C'est grâce à la critique de l'ami gill que j'ai mis mon nez dans ce livre. Eh bien c'était une sacrément bonne idée.

Les livres sur l'Empire romain qui l'évoquent sur le temps long laissent souvent une impression d'une société en perpétuel déséquilibre, déstabilisée à chaque instant par les usurpations des ambitieux et les invasions extérieures, incapable de penser à autre chose qu'à sa sécurité et où il ne faisait pas bon vivre. Cette vision déformée est artificielle : condensez n'importe quelle longue période de l'Histoire en deux centaines de pages, et vous en créerez l'impression de variations rapides et bousculées comme celles du cours de la bourse d'une action.

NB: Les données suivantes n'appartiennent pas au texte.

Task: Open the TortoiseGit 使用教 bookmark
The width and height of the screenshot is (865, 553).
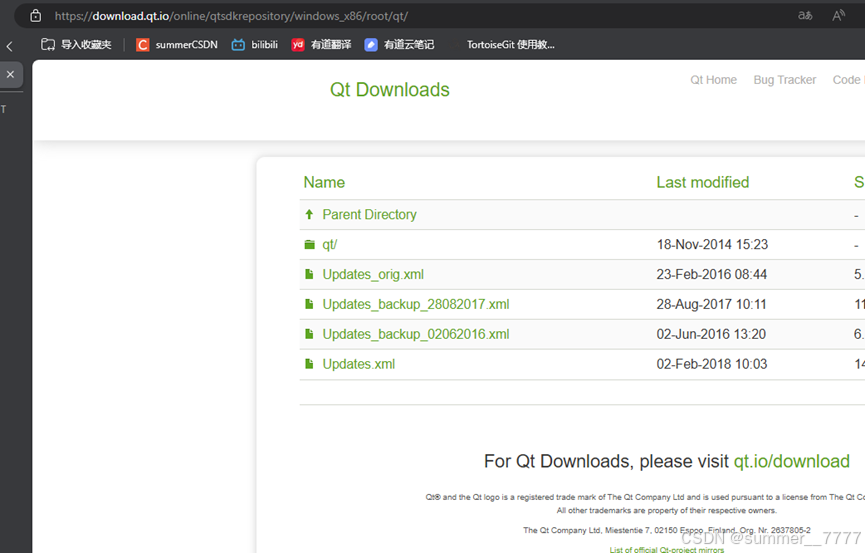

Catherine Salles a eu la bonne idée de nous proposer la description d'une période courte, souvent négligée, de l'Empire romain : la trentaine d'années de domination des Flaviens (69-96) qui s'inscrit entre la chute de Néron (plus précisément après les trois empereurs éphémères Galba, Othon et Vitellius) et la prise de pouvoir des Antonins. Trente ans, c'est une période que notre esprit peut appréhender, que l'on peut comparer à celle de notre existence.
Même si la guerre n'est pas absente — en particulier la guerre contre les Juifs qui favorisera la prise de pouvoir de Vespasien — c'est l'évolution de la société de l'Empire en ce temps de stabilité que j'ai trouvée épatante. Ce que les Flaviens ont favorisé, c'est l'extension d'un sentiment d'appartenance, du fait de se sentir romain, d'être respecté en tant que tel, dans toutes les régions de l'Empire. On peut désormais réussir et parvenir au plus haut niveau de l'État si on est italien non romain (comme les Flaviens), espagnol voire oriental. La mobilité sociale existe. Nombreux sont les citoyens de l'Empire qui font leur la culture latine.
L'intégration est en passe de réussir, même si elle ne se fait pas sans casse, par exemple pour les agriculteurs italiens qui commencent à souffrir de la libéralisation du commerce qui les met en concurrence avec les Gaulois ou les Africains qui produisent à moins cher (on se croirait dans l'Union européenne actuelle). Quelle que soit la société, tout le monde n'est pas gagnant. Cependant on sent bien que la possibilité d'améliorer son sort, de sortir de sa caste, de s'éduquer, existe. C'est assez enthousiasmant.

Catherine Salles nous décrit dans un style accrocheur les évènements qui ont suivi la chute de Néron, la vie personnelle des trois empereurs de la dynastie et leur personnalité propre. Ils ont renforcé le pouvoir personnel du Prince au dépends du Sénat, et l'on prend conscience du double tranchant que cette lame représente. Si le Prince possède une vision stabilisatrice et intégratrice, s'il se considère en quelque sorte au service de l'Empire, celui-ci évolue positivement. Mais si l'on tombe sur un dingue — et le dernier représentant des Flaviens, Domitien, avait bien des côtés douteux — la tyrannie peut vite devenir insupportable. Et c'est le problème que la notion d'héritage de la charge du Prince, que développe Vespasien, provoque. Vespasien compte sur son ainé Titus pour poursuivre son oeuvre et néglige son cadet Domitien. Mais Titus, malgré un bon début, meurt au bout de trois ans, et le principe dynastique donne le pouvoir à Domitien qui finira assassiné. L'auteur, cependant, ne s'acharne pas sur Domitien et lui reconnait d'avoir poursuivi l'oeuvre intégratrice de son père.

Cette période d'une trentaine d'années n'est pas sans rappeler la construction européenne telle que nous la connaissons. Elle affirme bien haut que Rome n'était pas une dictature écrasant de mépris des dizaines de peuples sous sa botte. Elle montre une société où chacun a sa chance et où la culture se déploie. Rome avait d'excellents côtés, il ne faut pas l'oublier.

Le seul reproche que je fais à ce livre, c'est qu'il n'existe pas un tome deux qui évoque les Antonins, l'âge d'or de Rome dont l'action Flaviens a permis la montée.